SANAA, (Reuters) – Yemen said on Friday it had killed three rebel leaders in fighting in the north, while the Shi’ite rebels accused Saudi Arabia of backing the government.

“Three terrorist rebel leaders met their deaths in an army operation in the Malahidh area of Saada province,” a military statement said, naming the men killed on Thursday as Jarallah Mohammed Ismail, Ali Abd-Rabbo Jabal and Abdelaziz al-Uraimi.

The statement said the army had deployed a unit of snipers in the mountainous territory bordering Saudi Arabia, the world’s biggest oil producer and a strong ally of Yemen.

Last month fresh fighting erupted between Zaydi Shi’ite Muslims in the Saada region and government forces trying to impose central authority. The conflict first broke out in 2004.
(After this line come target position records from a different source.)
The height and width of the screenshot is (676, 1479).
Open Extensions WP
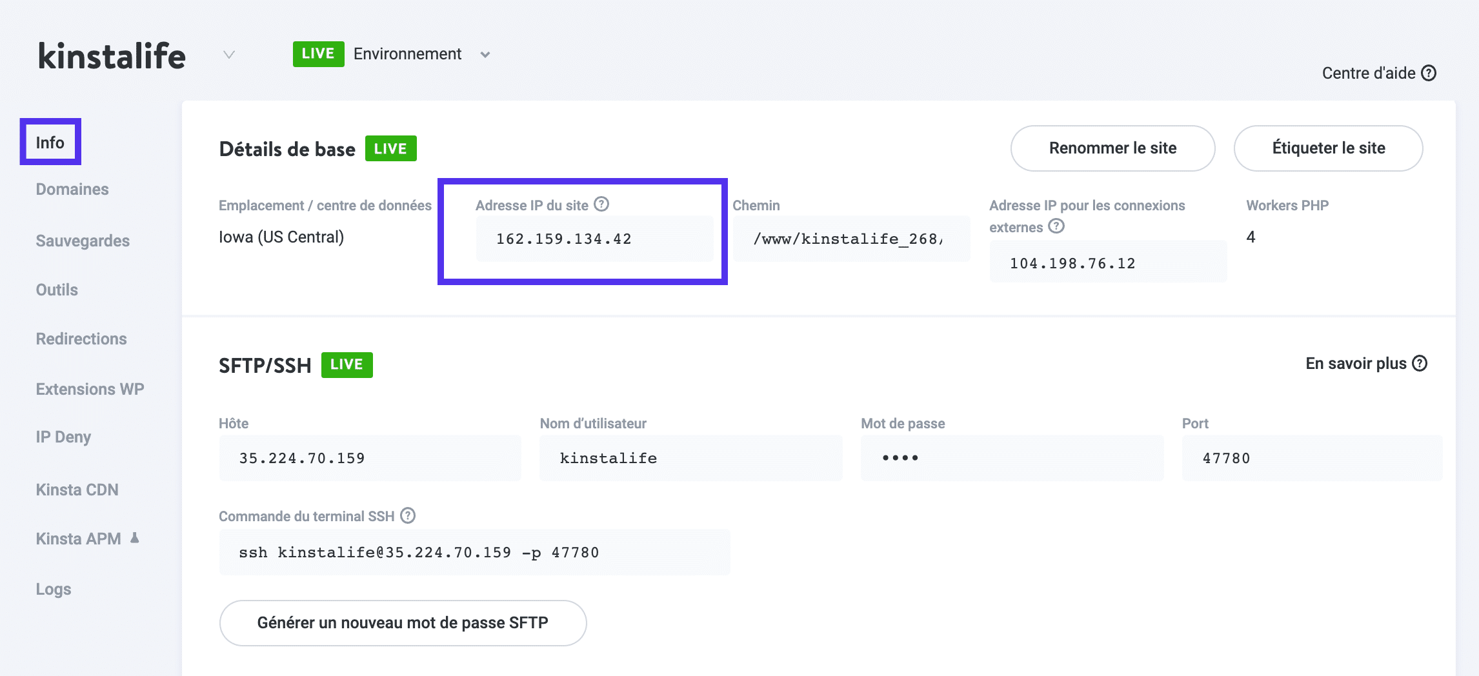tap(89, 388)

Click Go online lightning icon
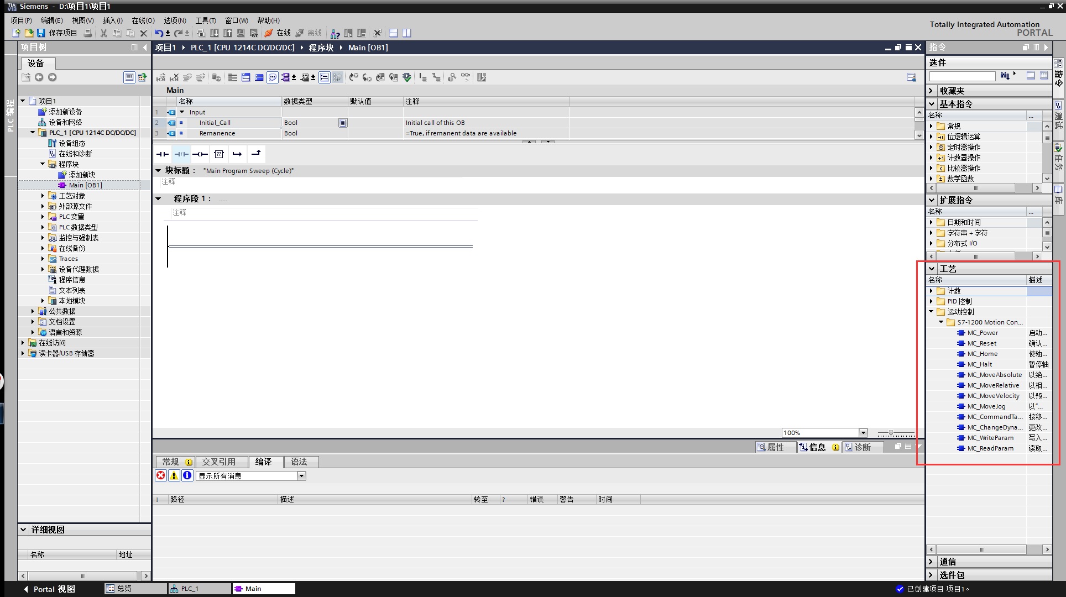point(269,33)
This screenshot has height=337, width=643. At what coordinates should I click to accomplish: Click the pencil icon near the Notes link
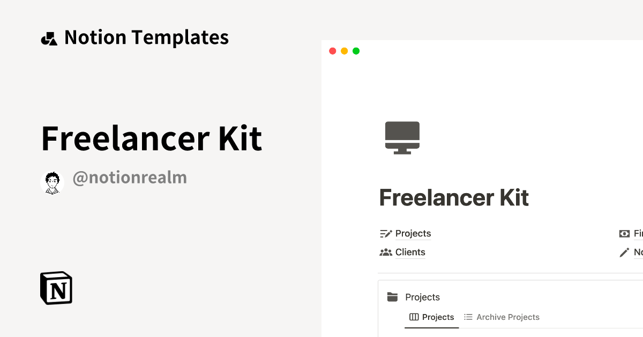tap(624, 252)
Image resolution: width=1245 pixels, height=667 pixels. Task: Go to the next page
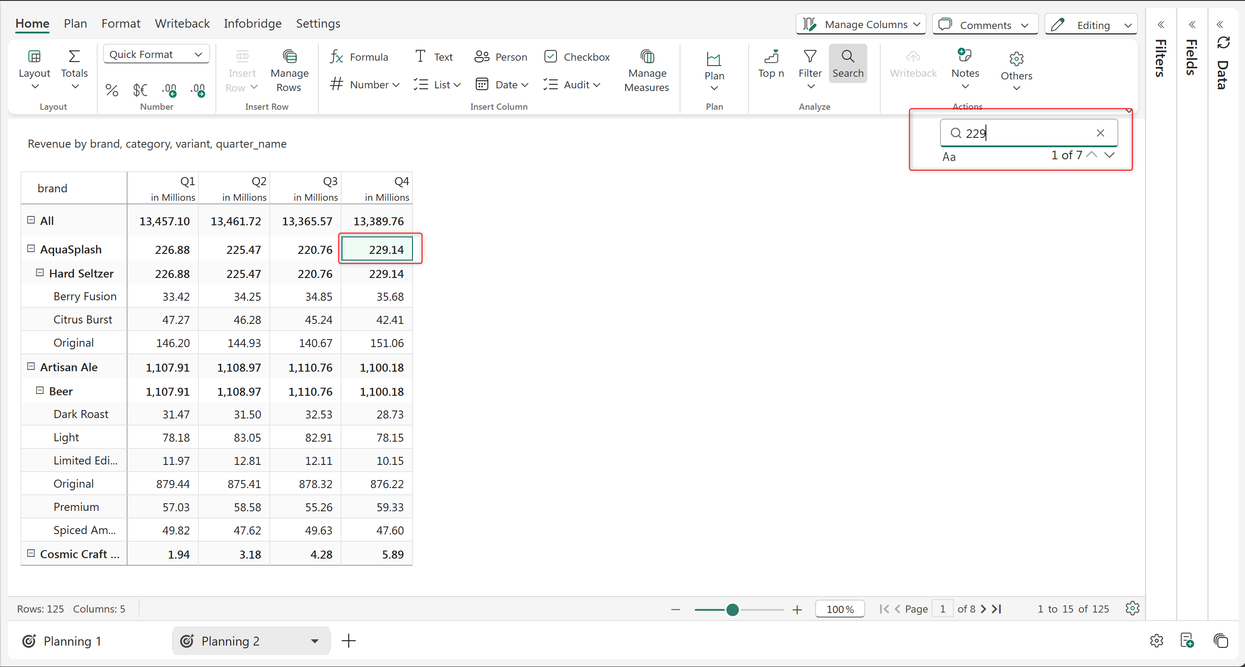coord(984,609)
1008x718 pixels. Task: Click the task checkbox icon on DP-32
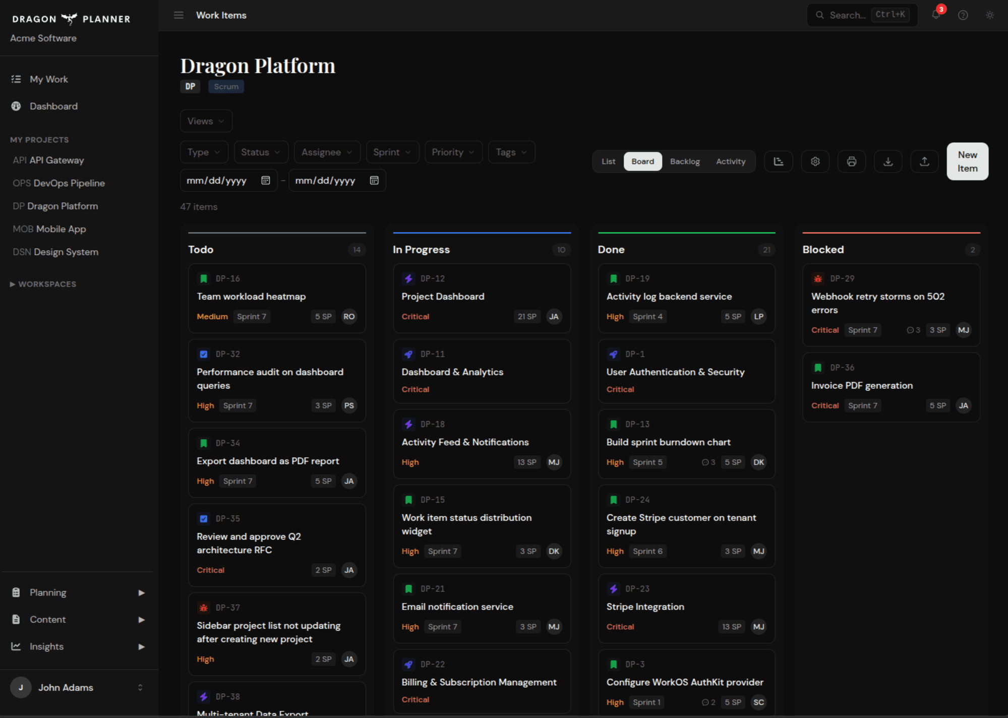[203, 354]
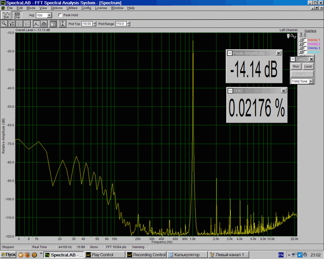This screenshot has height=259, width=324.
Task: Click the Set button for Overlay 3
Action: (x=301, y=48)
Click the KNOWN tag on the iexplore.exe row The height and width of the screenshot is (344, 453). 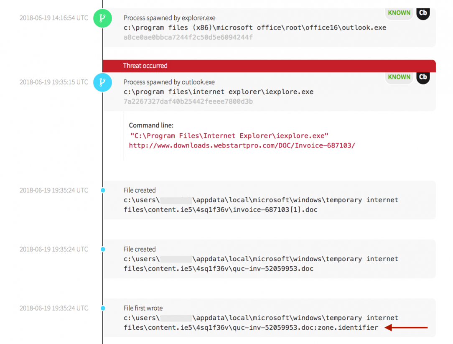pyautogui.click(x=399, y=77)
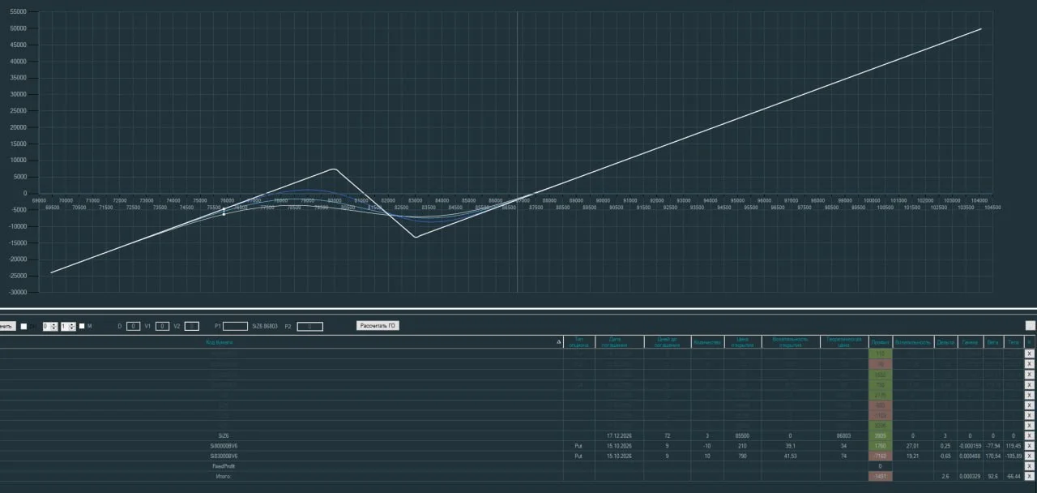Screen dimensions: 1037x493
Task: Increase the second spinner showing 1
Action: tap(73, 324)
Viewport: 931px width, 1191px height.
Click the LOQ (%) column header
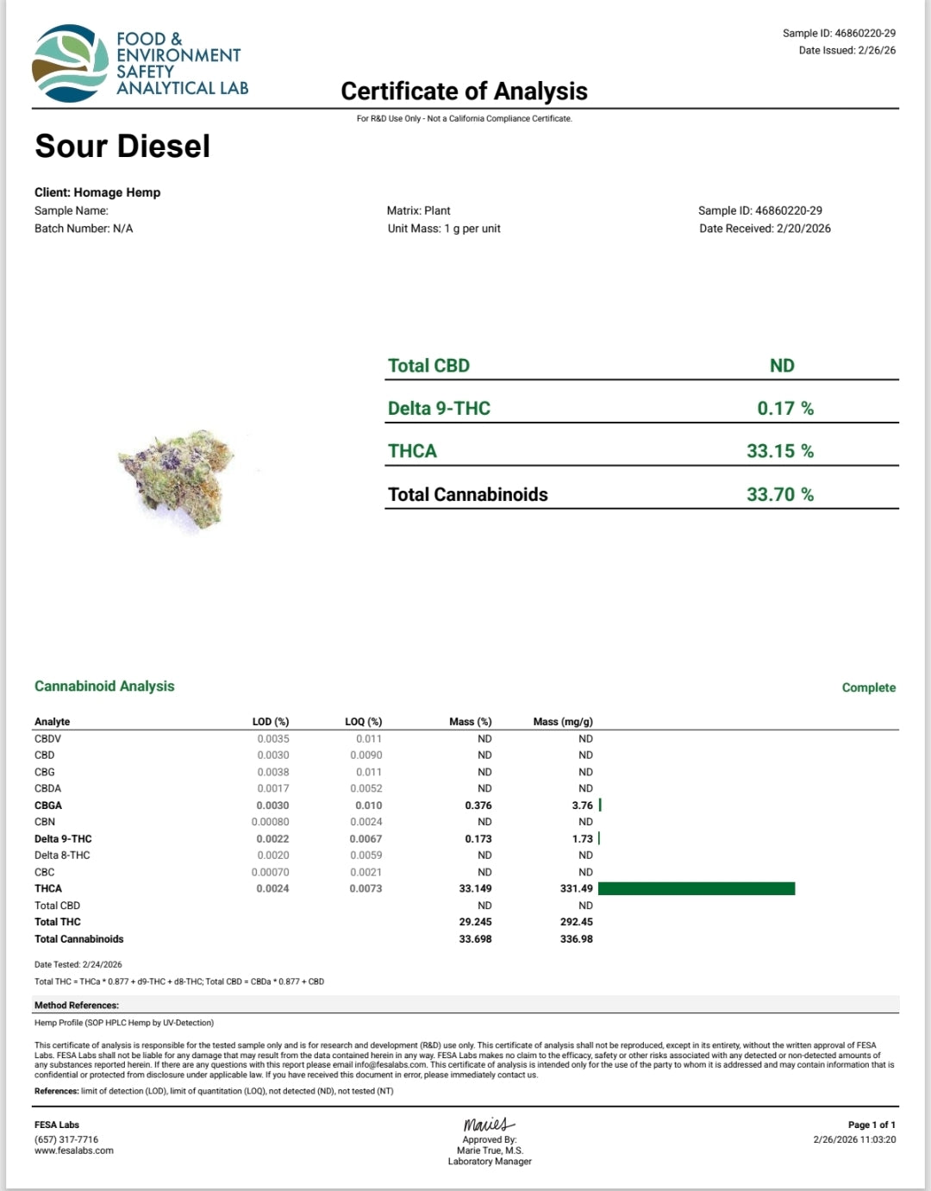click(363, 722)
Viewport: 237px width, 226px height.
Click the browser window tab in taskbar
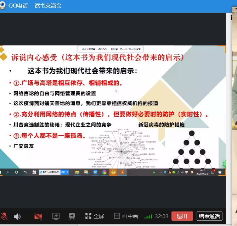click(49, 172)
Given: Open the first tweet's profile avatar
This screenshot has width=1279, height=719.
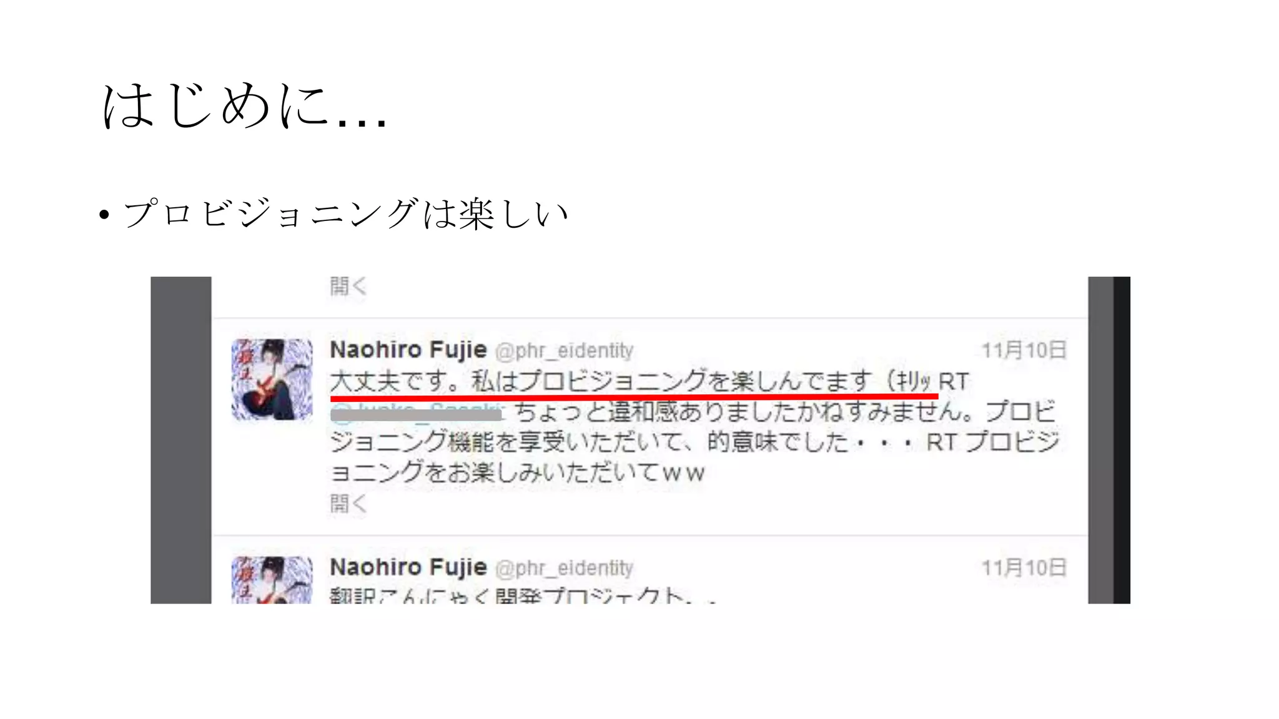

The rebels issued a video of mortars that bore Saudi emblems, seized from an army unit. An earlier video recording appeared to show government troops captured in the Maran region.

“We are placing before everyone the fact of direct Saudi support that we have talked about,” a rebel statement issued on Thursday said.

“The regime has ceded sovereignty … and delivered the country to foreign interests.”

The rebels accuse Saudi Arabia, whose Wahhabi Islam regards Shi’ites as virtual heretics, of backing the government, while the government sees an Iranian hand behind the rebels.

Sanaa says the rebels want to restore a Shi’ite state overthrown in the 1960s and last week summoned the Iranian ambassador over Iranian media’s coverage of the fighting.

The group wants more autonomy, and opposes the spread of Saudi-influenced Sunni fundamentalism and the ruling party of veteran Yemeni President Ali Abdullah Saleh, who visited Saudi Crown Prince Sultan in Morocco this week.

Saudi Arabia is worried the instability in Yemen, which also faces al Qaeda violence and a southern secession movement, could allow militants to revive operations in Saudi Arabia.

The government denied the charges of Saudi involvement.

Information about the conduct of the war has been hard to verify since northern provinces have been closed to media.

More than 100,000 people, many of them children, have fled their homes during the surge in fighting, a U.N. agency said last month.

U.N. agencies have launched an appeal in Geneva for $23.5 launched to help Yemen.